Aerobic exercise clearly benefits young adults with major depression, and a Rutgers-led study suggests it may be possible to predict those who would benefit from behavioral therapy with exercise.
“Our study needs to be replicated, but the precision medicine approach of predicting who may or may not benefit from exercise as an antidepressant is provocative,” said senior author Brandon L. Alderman, an associate professor in the Department of Kinesiology and Health in the School of Arts and Sciences at Rutgers University-New Brunswick. “We also need to know whether exercise has a similar antidepressant effect in younger adolescents and in adults with more treatment-resistant forms of depression who have not responded well to traditional treatments, including antidepressants and cognitive behavioral therapy.”
Unique to this precision medicine study, published in the journal Psychological Medicine, is an assessment of cognitive control and reward-related brain activity, two facets of brain function that are impaired in people with depression.

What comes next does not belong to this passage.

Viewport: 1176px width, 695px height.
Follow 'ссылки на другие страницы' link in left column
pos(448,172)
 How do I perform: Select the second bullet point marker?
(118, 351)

Like previous studies, this one showed that aerobic exercise helps young adults with major depression.
Cognitive control means processes that allow adjustments in behavior to help achieve goals and resist distractions. Reward processing (or reward-related brain activity) reflects the response to rewarding stimuli or outcomes and the ability to process and then modulate your response to positive and negative outcomes, such as loss. Deficits in reward processing have been linked to multiple psychiatric conditions, including major depression, and may reflect anhedonia — the loss of interest in or inability to experience pleasure in cases of depression.

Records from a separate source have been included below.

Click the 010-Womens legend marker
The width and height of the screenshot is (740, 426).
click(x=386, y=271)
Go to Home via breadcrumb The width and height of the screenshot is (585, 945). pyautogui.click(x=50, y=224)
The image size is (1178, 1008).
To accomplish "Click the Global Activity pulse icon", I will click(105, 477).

Many people with major depression, a complex disease, do not respond favorably to evidence-based treatments. Depression symptoms include feelings of hopelessness, irritability, fatigue, difficulty concentrating and thoughts of suicide, according to the National Institute of Mental Health. People suffering from depression often seek effective treatment using a trial-and-error approach. They move in and out of various treatments, including antidepressants and cognitive behavioral therapies, according to Alderman.
The Rutgers-led team studied 66 young adults with major depression, focusing on aerobic exercise and its impact on depressive symptoms. Three times a week for eight weeks, some participants did moderate-intensity aerobic exercise and others did light-intensity stretching. Depression symptoms were reduced by 55 percent in the aerobic exercise group versus 31 percent in the light-intensity stretching group.
While aerobic exercise did not influence reward processing or cognitive control, people with better reward processing when the study began were more likely to successfully respond to exercise treatment.